Uma mãe de Belo Horizonte chegou à marca de mil denúncias de problemas de acessibilidade na cidade em apenas dois anos. Juliana Alcântara, de 42 anos, registra obstáculos encontrados durante os deslocamentos com o filho Gael, de 6 anos, que tem paralisia cerebral.
Entre os problemas apontados estão calçadas danificadas, falta de rampas, raízes de árvores, fios soltos e dificuldades de acesso a espaços de lazer. Segundo Juliana, muitas solicitações demoram meses para resultar em alguma intervenção, fazendo com que ela precise registrar novamente os mesmos problemas.

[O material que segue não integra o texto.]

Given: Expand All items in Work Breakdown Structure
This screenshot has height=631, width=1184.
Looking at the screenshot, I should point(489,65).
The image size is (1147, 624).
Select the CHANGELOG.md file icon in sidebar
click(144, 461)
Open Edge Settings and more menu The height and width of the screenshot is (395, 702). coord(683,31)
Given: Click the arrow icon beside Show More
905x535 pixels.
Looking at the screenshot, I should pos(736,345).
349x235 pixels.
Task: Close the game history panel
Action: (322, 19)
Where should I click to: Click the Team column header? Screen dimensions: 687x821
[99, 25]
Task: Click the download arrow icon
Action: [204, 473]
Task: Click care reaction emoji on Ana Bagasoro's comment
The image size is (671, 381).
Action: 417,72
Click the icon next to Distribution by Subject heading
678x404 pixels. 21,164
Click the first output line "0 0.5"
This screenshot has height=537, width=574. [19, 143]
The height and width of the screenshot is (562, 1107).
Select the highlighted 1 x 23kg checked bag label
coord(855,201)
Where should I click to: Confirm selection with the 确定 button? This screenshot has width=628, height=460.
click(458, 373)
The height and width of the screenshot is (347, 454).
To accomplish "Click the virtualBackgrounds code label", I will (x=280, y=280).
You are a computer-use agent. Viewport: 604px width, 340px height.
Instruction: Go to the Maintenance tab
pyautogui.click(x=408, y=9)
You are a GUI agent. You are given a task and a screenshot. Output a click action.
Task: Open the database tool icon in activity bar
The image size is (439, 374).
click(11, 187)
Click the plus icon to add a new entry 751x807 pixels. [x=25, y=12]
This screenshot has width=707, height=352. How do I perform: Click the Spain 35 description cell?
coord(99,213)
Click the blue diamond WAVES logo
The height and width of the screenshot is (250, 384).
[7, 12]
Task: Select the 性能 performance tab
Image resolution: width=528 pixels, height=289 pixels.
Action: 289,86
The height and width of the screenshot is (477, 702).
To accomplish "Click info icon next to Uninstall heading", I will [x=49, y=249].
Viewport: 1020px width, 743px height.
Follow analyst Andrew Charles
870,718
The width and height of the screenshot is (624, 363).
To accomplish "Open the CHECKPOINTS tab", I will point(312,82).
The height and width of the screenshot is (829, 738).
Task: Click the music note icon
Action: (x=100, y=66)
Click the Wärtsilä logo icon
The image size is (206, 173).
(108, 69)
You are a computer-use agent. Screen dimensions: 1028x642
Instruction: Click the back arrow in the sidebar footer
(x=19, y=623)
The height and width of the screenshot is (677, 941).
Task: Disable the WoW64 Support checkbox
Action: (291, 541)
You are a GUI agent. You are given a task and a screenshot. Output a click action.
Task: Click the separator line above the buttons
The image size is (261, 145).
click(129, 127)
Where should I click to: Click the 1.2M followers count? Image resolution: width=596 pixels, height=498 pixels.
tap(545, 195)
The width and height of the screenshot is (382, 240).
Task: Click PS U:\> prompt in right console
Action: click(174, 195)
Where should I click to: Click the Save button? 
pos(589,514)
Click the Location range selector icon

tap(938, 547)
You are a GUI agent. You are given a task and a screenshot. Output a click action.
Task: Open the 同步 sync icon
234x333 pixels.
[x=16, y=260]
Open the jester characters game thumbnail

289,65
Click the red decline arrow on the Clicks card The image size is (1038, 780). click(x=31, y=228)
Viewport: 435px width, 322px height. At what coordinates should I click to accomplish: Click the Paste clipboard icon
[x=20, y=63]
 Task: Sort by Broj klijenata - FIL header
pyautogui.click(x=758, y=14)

A situação também motivou a criação de iniciativas de conscientização. Juliana desenvolveu um jogo de tabuleiro para crianças, com mensagens sobre acessibilidade, e distribuiu o material aos colegas de escola do filho.
O arquiteto e urbanista Sérgio Myssior avalia que o volume de reclamações expõe um problema estrutural da capital e defende que a acessibilidade seja tratada como prioridade nas políticas públicas.
Procurada, a Prefeitura de Belo Horizonte informou que segue normas técnicas de acessibilidade e afirmou ter realizado milhares de vistorias, notificações e aplicações de multas. A PBH também ressaltou que, em calçadas junto a imóveis particulares, a responsabilidade pela manutenção e adequação é do proprietário.